Top of SUPPLIED TEXT

I have set up a firewall rule to allow communication from a host on my network to communicate out on UDP ports 16800:16820. I do not have any other rule blocking that port. Though the firewall is still dropping those packets. Any ideas on what I am doing wrong and how to correct? Please see firewall log example below:
2022:09:21-11:59:46 osysb01 ulogd[9951]: id="2001" severity="info" sys="SecureNet" sub="packetfilter" name="Packet dropped" action="drop" fwrule="60002" initf="eth0" outitf="eth1" srcmac="xx:xx:xx:xx:xx:xx" dstmac="00:01:2e:65:33:33" srcip="192.168.1.70" dstip="34.199.17.123" proto="17" length="200" tos="0x18" prec="0xa0" ttl="63" srcport="16820" dstport="21940" 2022:09:21-11:59:46 osysb01 ulogd[9951]: id="2001" severity="info" sys="SecureNet" sub="packetfilter" name="Packet dropped" action="drop" fwrule="60001" initf="eth1" mark="0x11a7" app="423" srcmac="xx:xx:xx:xx:xx:xx" dstmac="d0:37:45:4a:d2:6b" srcip="34.199.17.123" dstip="12.34.56.789" proto="17" length="200" tos="0x00" prec="0x00" ttl="50" srcport="21940" dstport="16820" 2022:09:21-11:59:46 osysb01 ulogd[9951]: id="2001" severity="info" sys="SecureNet" sub="packetfilter" name="Packet dropped" action="drop" fwrule="60002" initf="eth0" outitf="eth1" srcmac="xx:xx:xx:xx:xx:xx" dstmac="00:01:2e:65:33:33" srcip="192.168.1.70" dstip="34.199.17.123" proto="17" length="200" tos="0x18" prec="0xa0" ttl="63" srcport="16820" dstport="21940" 2022:09:21-11:59:46 osysb01 ulogd[9951]: id="2001" severity="info" sys="SecureNet" sub="packetfilter" name="Packet dropped" action="drop" fwrule="60001" initf="eth1" mark="0x11a7" app="423" srcmac="xx:xx:xx:xx:xx:xx" dstmac="d0:37:45:4a:d2:6b" srcip="34.199.17.123" dstip="12.34.56.789" proto="17" length="200" tos="0x00" prec="0x00" ttl="50" srcport="21940" dstport="16820" 2022:09:21-11:59:46 osysb01 ulogd[9951]: id="2001" severity="info" sys="SecureNet" sub="packetfilter" name="Packet dropped" action="drop" fwrule="60002" initf="eth0" outitf="eth1" srcmac="xx:xx:xx:xx:xx:xx" dstmac="00:01:2e:65:33:33" srcip="192.168.1.70" dstip="34.199.17.123" proto="17" length="200" tos="0x18" prec="0xa0" ttl="63" srcport="16820" dstport="21940"

Bottom of SUPPLIED TEXT

(ASSIGNMENT) Continue the forum post above about a firewall dropping outbound UDP packets, picking up from where it stops.

Top of INFORMATION SUPPLIED

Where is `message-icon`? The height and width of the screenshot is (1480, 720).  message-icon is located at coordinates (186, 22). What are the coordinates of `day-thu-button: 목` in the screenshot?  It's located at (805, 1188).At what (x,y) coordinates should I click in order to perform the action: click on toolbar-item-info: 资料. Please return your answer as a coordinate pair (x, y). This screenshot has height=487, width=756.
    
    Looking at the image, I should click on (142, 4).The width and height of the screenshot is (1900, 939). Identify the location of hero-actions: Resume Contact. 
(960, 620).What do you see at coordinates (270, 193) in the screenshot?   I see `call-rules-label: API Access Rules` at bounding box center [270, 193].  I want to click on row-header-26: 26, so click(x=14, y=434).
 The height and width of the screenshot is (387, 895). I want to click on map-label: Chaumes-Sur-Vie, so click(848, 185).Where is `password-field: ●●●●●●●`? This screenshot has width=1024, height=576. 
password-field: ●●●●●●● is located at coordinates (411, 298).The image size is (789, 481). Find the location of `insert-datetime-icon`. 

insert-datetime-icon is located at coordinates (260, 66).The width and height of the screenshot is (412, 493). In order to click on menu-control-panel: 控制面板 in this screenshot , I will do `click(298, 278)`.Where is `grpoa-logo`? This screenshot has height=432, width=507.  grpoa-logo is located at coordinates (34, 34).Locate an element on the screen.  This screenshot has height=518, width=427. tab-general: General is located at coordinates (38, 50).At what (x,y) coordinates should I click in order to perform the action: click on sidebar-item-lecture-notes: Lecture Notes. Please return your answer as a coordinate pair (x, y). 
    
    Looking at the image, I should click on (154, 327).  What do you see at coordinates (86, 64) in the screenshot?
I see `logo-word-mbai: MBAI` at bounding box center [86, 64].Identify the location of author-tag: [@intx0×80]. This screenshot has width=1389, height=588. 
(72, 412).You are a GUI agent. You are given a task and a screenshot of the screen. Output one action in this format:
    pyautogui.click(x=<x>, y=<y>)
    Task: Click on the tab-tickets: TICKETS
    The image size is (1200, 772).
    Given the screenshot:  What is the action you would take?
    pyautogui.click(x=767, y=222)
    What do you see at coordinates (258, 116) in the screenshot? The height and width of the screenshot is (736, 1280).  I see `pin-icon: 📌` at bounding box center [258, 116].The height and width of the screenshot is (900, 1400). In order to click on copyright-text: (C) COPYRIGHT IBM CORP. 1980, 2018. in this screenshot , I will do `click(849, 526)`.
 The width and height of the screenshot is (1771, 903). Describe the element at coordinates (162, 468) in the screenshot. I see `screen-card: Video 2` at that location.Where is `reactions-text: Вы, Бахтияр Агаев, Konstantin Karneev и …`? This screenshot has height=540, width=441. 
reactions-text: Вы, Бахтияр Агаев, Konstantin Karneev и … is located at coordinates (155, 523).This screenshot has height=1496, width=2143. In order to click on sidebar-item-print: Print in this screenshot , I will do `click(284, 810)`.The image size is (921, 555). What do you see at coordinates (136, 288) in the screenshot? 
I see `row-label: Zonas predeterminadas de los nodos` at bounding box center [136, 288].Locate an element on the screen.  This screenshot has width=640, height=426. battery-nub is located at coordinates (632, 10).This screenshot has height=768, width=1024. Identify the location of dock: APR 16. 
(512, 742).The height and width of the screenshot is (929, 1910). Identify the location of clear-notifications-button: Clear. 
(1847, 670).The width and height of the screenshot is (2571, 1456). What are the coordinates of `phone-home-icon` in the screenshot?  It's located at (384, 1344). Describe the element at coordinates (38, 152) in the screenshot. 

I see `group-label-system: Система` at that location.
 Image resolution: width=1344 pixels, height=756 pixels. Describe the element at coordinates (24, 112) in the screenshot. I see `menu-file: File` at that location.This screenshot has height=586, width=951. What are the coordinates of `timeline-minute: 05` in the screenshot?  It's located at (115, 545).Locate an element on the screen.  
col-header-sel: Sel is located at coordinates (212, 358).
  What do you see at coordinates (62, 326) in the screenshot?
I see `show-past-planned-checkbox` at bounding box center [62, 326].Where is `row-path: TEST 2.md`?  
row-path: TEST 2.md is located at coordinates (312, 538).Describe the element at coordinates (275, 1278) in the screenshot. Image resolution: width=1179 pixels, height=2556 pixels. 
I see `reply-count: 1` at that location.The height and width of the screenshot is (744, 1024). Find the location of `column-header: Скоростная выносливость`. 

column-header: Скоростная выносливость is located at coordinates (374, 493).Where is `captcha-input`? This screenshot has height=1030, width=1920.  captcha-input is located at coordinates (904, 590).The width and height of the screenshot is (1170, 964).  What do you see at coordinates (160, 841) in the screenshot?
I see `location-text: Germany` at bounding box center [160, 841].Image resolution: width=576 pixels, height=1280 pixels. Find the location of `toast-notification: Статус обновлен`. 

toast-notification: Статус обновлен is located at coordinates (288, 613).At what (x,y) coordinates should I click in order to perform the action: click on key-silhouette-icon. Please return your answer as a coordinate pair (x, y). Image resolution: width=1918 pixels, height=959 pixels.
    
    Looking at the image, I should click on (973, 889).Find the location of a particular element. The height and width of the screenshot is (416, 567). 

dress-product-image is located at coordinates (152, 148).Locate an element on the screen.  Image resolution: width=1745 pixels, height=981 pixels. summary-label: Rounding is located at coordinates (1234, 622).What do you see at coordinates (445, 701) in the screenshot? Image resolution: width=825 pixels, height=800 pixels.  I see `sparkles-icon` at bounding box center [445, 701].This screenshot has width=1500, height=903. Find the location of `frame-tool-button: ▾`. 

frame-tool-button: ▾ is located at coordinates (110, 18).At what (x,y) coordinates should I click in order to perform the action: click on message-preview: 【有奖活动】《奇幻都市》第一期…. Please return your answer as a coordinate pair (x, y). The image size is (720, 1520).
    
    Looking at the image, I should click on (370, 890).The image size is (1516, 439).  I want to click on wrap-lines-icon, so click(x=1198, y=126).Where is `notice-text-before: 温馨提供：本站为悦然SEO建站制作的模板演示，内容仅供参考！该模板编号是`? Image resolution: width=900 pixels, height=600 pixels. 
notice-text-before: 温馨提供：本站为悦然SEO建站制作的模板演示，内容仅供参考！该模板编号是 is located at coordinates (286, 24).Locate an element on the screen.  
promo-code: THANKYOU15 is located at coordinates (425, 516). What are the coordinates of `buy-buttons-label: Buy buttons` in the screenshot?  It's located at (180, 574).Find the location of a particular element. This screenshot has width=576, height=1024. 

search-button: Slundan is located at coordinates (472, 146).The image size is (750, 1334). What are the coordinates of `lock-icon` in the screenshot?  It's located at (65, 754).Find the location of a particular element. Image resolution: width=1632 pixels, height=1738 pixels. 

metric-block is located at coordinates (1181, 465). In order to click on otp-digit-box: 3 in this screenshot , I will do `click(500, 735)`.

Bottom of INFORMATION SUPPLIED

(EXERCISE OUTPUT)
Thanks!
Can you screenshot/snip tool your Firewall rule and post it here? Obfuscate anything important, but I'd like to see how your rule is set up in the GUI.
UTM - 9.713-19 64-bit | Intel Xeon 4-core v3 1225 3.20Ghz 16GB Memory | 500GB SATA HDD | GB Ethernet x5
Hi Aren,
It doesn't appear that dstport="21940" is allowed by that rule.
Cheers - Bob
oh gosh. You are completely right! How did I miss that. Sorry for missing the simple things, but appreciate the time.
Thanks, Aren,
That's often why we come here - to get help seeing what we know is not there or seeing that what we know is there is not! ;-)